=== Teks Bacaan ===
Kewajiban Menjaga Air

Air adalah sumber kehidupan bagi makhluk hidup di Bumi. Ketiadaan air bisa mengancam kelangsungan hidup dan ekosistem alam. Bagi manusia, selain sebagai konsumsi sehari-hari, benda cair itu juga bermanfaat untuk mandi dan mencuci. Air juga menopang pembangunan infrastruktur, seperti rumah, masjid, perkantoran, dan lainnya. Ini merupakan makna bahwa segala apa yang ada di bumi memang diperuntukkan bagi kepentingan manusia. Allah SWT berfirman:

اَلَمْ تَرَوْا اَنَّ اللّٰهَ سَخَّرَ لَكُمْ مَّا فِى السَّمٰوٰتِ وَمَا فِى الْاَرْضِ وَاَسْبَغَ عَلَيْكُمْ نِعَمَهٗ ظَاهِرَةً وَّبَاطِنَةً ۗوَمِنَ النَّاسِ مَنْ يُّجَادِلُ فِى اللّٰهِ بِغَيْرِ عِلْمٍ وَّلَا هُدًى وَّلَا كِتٰبٍ مُّنِيْرٍ

‘“Tidakkah kamu perhatikan sesungguhnya Allah telah menundukkan untuk (kepentingan)mu apa yang di langit dan apa yang di bumi dan menyempurnakan untukmu nikmat-Nya lahir dan batin. Dan di antara manusia ada yang membantah tentang (keesaan) Allah tanpa ilmu pengetahuan atau petunjuk dan tanpa Kitab yang memberi penerangan.” (QS. Luqman [31]:20)

Kebutuhan air bersih dan terlindungi sehingga aman untuk minum di Indonesia masih belum maksimal. Data Survei Sosial Ekonomi Nasional 2018 yang diadakan oleh Badan Pusat Statistik menyebut, capaian proporsi akses penduduk terhadap sumber air minum terlindungi (akses aman) secara nasional sampai dengan 2018 masih sebesar 61 persen. 

Persentase ini masih belum optimal. Padahal, target SDGs untuk akses itu pada 2019 sebesar 100 persen. Di sisi lain, muncul paradoks dimana air bersih justru dieksploitasi secara berlebihan, padahal Islam telah mengajarkan pentingnya kita untuk menjaga air sebagai sumber kehidupan.

Syekh Yusuf al-Qaradhawi dalam bukunya berjudul “Al-Biah fil Islam” mengatakan, pentingnya menjaga air sebagai sumber kehidupan telah ditegaskan dalam Alquran Surah al-Anbiyaa’ ayat 30.

وَجَعَلْنَا مِنَ الْمَاۤءِ كُلَّ شَيْءٍ حَيٍّۗ

“Dan, dari air Kami jadikan segala sesuatu yang hidup.” (QS. al-Anbiyaa’ [21]: 30)
===
Kumpulan Tugas
• A. Tuliskan kembali secara persis baris-baris dalam rekaman, dimulai dari baris yang memuat "Choose the model code 3DA-DK8FW" dan diakhiri dengan baris yang memuat "[x=499, y=228]".
• B. Lanjutkan teks tentang kewajiban menjaga air dari bagian terakhir yang tercantum.
=== Data Tugas ===
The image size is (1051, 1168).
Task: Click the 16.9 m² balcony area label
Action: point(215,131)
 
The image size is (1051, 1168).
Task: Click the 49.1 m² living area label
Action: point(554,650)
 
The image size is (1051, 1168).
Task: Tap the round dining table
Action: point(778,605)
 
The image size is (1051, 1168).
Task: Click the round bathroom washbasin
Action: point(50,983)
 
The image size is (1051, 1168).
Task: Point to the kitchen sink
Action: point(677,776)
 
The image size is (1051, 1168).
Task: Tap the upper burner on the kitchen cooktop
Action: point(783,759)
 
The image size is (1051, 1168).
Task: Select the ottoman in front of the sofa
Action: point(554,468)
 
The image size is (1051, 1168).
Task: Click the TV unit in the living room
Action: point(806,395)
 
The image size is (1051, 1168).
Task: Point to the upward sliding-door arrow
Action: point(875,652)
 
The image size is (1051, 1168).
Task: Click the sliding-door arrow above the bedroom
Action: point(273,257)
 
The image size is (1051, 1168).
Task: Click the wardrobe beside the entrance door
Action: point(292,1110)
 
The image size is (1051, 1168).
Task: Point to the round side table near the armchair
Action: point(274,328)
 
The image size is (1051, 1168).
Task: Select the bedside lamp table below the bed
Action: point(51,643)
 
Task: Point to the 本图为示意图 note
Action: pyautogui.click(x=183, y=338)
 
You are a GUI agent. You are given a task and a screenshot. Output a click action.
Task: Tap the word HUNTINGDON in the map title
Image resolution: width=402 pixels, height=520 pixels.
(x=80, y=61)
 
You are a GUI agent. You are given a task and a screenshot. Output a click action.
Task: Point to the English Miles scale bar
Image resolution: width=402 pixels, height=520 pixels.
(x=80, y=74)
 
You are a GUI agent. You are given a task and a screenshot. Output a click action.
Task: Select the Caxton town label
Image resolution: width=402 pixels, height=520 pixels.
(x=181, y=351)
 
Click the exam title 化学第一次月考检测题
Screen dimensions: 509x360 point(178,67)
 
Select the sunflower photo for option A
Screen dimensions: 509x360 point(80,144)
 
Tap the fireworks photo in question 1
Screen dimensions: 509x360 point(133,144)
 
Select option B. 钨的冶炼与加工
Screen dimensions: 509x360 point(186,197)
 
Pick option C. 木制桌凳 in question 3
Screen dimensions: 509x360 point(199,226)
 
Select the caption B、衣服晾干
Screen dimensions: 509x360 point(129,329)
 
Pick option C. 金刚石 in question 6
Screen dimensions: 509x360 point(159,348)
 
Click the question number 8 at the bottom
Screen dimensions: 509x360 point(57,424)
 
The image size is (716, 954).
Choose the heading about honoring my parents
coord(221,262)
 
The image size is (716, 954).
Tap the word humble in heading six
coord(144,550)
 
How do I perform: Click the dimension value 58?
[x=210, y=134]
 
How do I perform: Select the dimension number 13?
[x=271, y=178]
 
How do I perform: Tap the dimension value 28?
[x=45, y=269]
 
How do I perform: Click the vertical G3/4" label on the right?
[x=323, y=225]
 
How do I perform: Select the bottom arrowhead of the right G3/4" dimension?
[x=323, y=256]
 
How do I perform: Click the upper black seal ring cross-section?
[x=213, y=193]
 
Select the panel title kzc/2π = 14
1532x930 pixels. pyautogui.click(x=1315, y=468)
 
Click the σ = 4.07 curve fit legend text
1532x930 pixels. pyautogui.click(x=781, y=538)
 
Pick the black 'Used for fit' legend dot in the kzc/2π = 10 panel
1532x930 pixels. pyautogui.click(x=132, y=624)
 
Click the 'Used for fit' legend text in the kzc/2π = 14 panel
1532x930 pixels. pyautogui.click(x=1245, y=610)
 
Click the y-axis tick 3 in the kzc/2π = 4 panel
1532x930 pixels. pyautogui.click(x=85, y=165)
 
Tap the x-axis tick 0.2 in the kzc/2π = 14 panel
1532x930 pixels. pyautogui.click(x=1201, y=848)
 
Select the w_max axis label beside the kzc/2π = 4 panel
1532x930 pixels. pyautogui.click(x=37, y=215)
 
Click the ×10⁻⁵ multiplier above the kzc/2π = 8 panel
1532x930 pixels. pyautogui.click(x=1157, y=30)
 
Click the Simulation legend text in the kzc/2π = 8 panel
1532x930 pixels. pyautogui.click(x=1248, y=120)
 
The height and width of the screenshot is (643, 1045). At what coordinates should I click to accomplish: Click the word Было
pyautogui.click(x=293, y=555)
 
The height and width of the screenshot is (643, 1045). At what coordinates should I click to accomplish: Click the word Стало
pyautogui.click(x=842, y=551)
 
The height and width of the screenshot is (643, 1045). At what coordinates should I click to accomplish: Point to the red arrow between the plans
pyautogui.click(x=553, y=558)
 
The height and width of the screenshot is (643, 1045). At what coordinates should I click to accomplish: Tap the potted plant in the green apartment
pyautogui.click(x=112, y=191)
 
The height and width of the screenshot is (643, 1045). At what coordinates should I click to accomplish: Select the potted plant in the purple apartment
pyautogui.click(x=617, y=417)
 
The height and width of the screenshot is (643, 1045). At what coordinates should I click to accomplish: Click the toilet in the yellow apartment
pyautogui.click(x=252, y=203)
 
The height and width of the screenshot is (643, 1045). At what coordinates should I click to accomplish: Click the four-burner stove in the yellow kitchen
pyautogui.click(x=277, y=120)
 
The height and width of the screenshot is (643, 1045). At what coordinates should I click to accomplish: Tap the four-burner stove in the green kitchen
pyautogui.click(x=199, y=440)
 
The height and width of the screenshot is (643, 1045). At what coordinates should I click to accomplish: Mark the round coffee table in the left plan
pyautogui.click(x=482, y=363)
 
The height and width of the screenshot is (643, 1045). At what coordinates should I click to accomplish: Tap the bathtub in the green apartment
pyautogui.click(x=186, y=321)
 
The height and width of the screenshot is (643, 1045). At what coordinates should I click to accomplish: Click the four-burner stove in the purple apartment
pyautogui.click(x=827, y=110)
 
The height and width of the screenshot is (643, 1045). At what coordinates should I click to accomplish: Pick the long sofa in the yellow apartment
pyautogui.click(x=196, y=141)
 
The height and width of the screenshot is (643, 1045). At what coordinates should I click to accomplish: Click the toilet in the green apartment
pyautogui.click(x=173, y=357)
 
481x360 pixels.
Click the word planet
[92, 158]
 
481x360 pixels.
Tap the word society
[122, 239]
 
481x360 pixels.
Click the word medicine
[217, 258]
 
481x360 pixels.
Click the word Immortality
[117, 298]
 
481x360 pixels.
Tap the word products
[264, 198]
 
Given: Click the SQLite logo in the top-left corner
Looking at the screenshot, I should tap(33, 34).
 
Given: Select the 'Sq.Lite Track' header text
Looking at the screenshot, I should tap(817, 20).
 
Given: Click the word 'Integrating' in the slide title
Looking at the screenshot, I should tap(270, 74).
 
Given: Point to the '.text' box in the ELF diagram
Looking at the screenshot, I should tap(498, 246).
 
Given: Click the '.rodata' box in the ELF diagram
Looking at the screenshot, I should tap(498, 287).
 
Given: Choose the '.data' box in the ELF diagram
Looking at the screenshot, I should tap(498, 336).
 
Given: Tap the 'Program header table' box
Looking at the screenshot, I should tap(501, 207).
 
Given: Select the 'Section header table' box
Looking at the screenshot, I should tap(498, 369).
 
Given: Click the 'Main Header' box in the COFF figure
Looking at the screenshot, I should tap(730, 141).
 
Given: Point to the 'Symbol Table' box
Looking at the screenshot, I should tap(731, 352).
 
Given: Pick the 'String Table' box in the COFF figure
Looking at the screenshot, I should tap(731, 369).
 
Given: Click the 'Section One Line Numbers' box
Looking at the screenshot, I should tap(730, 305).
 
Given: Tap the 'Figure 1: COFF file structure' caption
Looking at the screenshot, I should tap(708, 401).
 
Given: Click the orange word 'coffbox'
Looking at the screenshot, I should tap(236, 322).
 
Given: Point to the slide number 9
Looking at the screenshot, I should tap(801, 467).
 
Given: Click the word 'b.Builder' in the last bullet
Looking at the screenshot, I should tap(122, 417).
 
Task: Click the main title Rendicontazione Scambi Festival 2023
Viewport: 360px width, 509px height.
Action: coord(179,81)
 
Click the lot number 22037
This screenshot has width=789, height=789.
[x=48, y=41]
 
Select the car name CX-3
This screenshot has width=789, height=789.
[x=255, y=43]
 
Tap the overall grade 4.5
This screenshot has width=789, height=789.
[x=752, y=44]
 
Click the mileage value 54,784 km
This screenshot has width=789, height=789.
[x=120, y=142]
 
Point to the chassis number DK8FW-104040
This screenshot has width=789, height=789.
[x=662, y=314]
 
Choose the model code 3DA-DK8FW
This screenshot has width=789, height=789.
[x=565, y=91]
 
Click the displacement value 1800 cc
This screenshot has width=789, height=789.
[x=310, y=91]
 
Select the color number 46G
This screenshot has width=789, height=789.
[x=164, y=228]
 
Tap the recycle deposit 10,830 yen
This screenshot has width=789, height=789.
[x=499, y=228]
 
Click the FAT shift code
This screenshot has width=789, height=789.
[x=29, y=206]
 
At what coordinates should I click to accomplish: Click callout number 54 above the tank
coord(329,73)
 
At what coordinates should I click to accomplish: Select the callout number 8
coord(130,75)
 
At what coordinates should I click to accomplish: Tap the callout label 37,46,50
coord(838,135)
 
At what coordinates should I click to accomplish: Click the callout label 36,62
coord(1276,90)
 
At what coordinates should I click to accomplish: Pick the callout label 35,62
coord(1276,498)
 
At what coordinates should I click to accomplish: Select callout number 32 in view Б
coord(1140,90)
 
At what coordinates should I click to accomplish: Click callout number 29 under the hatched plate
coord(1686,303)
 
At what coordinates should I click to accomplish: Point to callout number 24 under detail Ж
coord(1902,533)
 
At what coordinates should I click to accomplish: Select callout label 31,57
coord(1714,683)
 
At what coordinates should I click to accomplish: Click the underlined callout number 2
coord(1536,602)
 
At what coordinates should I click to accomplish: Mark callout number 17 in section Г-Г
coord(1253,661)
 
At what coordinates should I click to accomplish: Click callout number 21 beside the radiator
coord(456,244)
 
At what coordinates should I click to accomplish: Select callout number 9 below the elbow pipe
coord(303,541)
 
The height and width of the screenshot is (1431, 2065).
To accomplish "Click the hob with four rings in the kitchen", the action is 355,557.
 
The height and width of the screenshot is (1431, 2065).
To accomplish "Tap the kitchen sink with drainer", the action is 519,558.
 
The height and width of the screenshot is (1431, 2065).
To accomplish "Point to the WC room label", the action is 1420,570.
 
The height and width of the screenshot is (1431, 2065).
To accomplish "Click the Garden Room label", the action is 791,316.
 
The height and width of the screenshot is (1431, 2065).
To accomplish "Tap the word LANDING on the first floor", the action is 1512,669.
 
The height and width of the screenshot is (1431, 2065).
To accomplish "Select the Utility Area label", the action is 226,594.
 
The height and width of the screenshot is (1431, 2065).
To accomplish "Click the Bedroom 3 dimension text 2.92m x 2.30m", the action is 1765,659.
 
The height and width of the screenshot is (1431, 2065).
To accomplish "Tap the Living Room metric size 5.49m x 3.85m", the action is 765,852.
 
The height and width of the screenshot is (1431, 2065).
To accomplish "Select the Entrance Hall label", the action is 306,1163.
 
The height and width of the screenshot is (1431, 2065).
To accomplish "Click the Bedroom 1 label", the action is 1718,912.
===
Jawaban Tertulis
• A.
Choose the model code 3DA-DK8FW
This screenshot has width=789, height=789.
[x=565, y=91]
 
Click the displacement value 1800 cc
This screenshot has width=789, height=789.
[x=310, y=91]
 
Select the color number 46G
This screenshot has width=789, height=789.
[x=164, y=228]
 
Tap the recycle deposit 10,830 yen
This screenshot has width=789, height=789.
[x=499, y=228]

• B.
Karena itu, air adalah kekayaan paling berharga dan warisan penting bagi generasi mendatang. Allah SWT memberikan nikmat air itu secara gratis. Sayangnya, nikmat tersebut tidak dipergunakan dan dimanfaatkan dengan baik dan proporsional oleh manusia. Seringkali pendayagunaan air, kata Sekjen Ulama Internasional ini, tidak optimal dan bahkan pada banyak kesempatan cenderung eksploitatif. Hal ini tidak bisa dibiarkan dan harus dicegah. Pasalnya, berbeda dengan kekayaan Bumi atau alam lainnya, air bersifat surut dan tidak bisa dibudidayakan. Ia menegaskan, jika pemakaian yang tak tepat guna dan konsumsi berlebihan tetap terjadi maka tak mustahil krisis air pun akan terjadi. Allah berfirman:

وَ اَنۡزَلۡنَا مِنَ السَّمَآءِ مَآءًۢ بِقَدَرٍ فَاَسۡکَنّٰہُ فِی الۡاَرۡضِ ٭ۖ وَ اِنَّا عَلٰی ذَہَابٍۭ بِہٖ لَقٰدِرُوۡنَ

“Dan, Kami turunkan air dari langit menurut suatu ukuran, lalu Kami jadikan air itu menetap di Bumi, dan sesungguhnya Kami benar-benar berkuasa menghilangkannya.” (QS al-Mu’minuun [23]:18).

Sebagai masyarakat muslim marilah kita tampil sebagai garda terdepan menjaga kelestarian air. Ajakan ini bukan tanpa alasan. Islam memiliki segudang tuntunan agar air tetap terjaga, bersih, bebas dari pencemaran, dan layak dikonsumsi. Contoh perhatian Islam terhadap pelestarian air ialah larangan mencemari air sungai ataupun sumber air pegunungan, misalnya, dari limbah manusia, seperti air seni dan tinja. Dalam hadis riwayat Bukhari Muslim, Rasulullah SAW melarang para sahabatnya buang air besar di sumber air.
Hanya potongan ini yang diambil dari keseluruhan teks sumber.